HOW TO COMPLETE THIS TASK » Copy out each line of the data that holds the word "Site".

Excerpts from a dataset
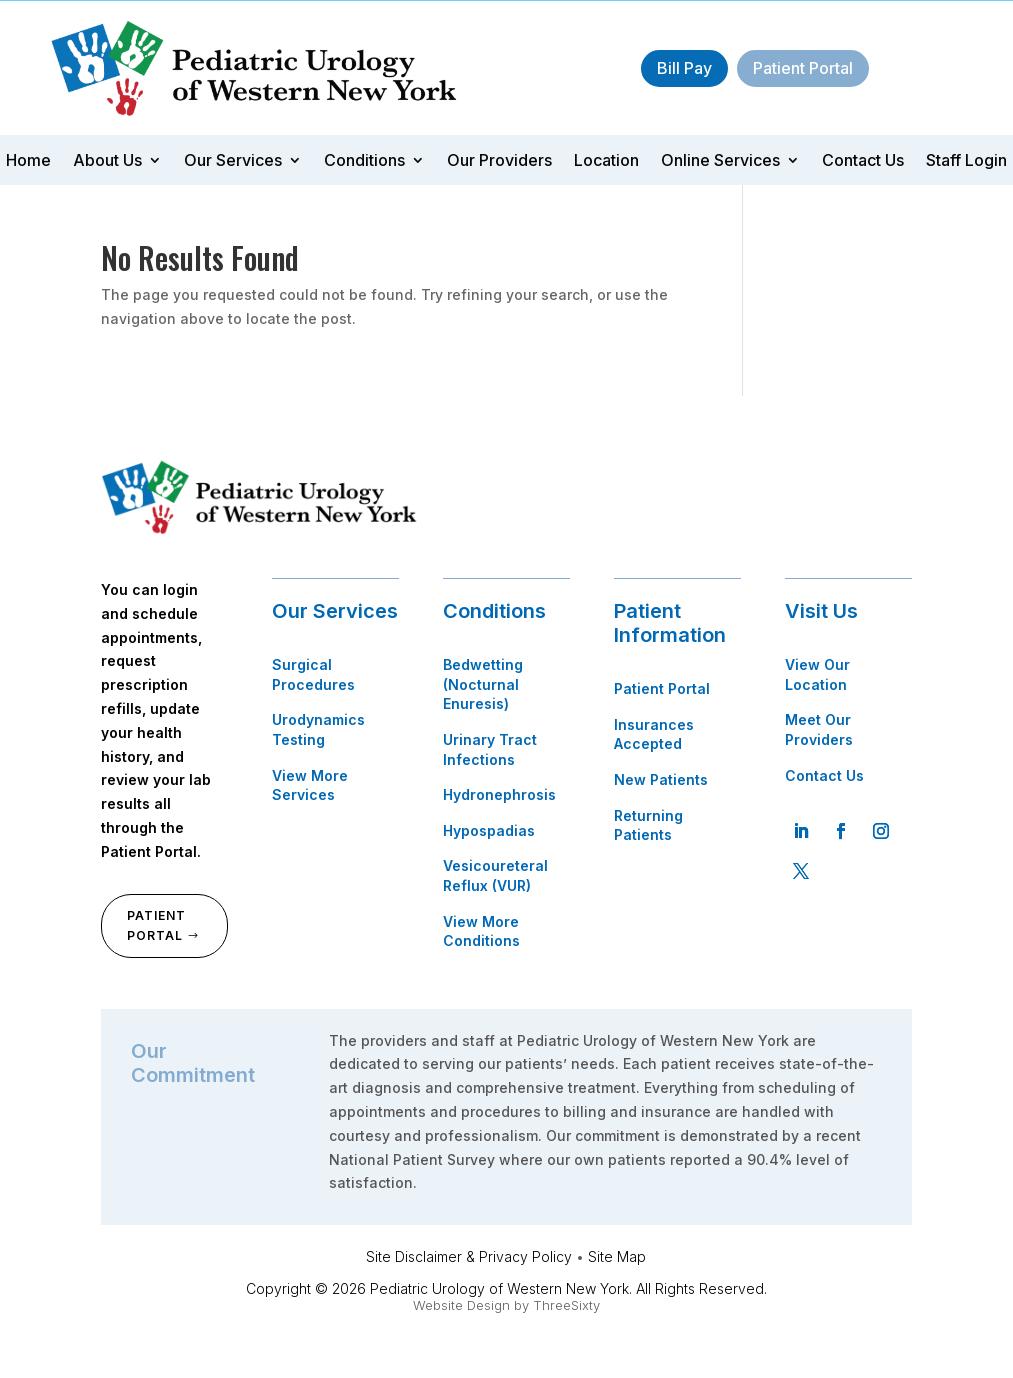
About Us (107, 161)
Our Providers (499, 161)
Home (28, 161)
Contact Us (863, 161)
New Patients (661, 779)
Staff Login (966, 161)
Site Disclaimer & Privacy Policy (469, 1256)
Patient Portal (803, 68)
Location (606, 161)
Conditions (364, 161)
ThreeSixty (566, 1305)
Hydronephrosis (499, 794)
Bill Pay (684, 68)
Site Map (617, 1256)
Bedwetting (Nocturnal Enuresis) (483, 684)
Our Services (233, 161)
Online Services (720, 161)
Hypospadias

ANSWER SPACE »
Site Disclaimer & Privacy Policy (469, 1256)
Site Map (617, 1256)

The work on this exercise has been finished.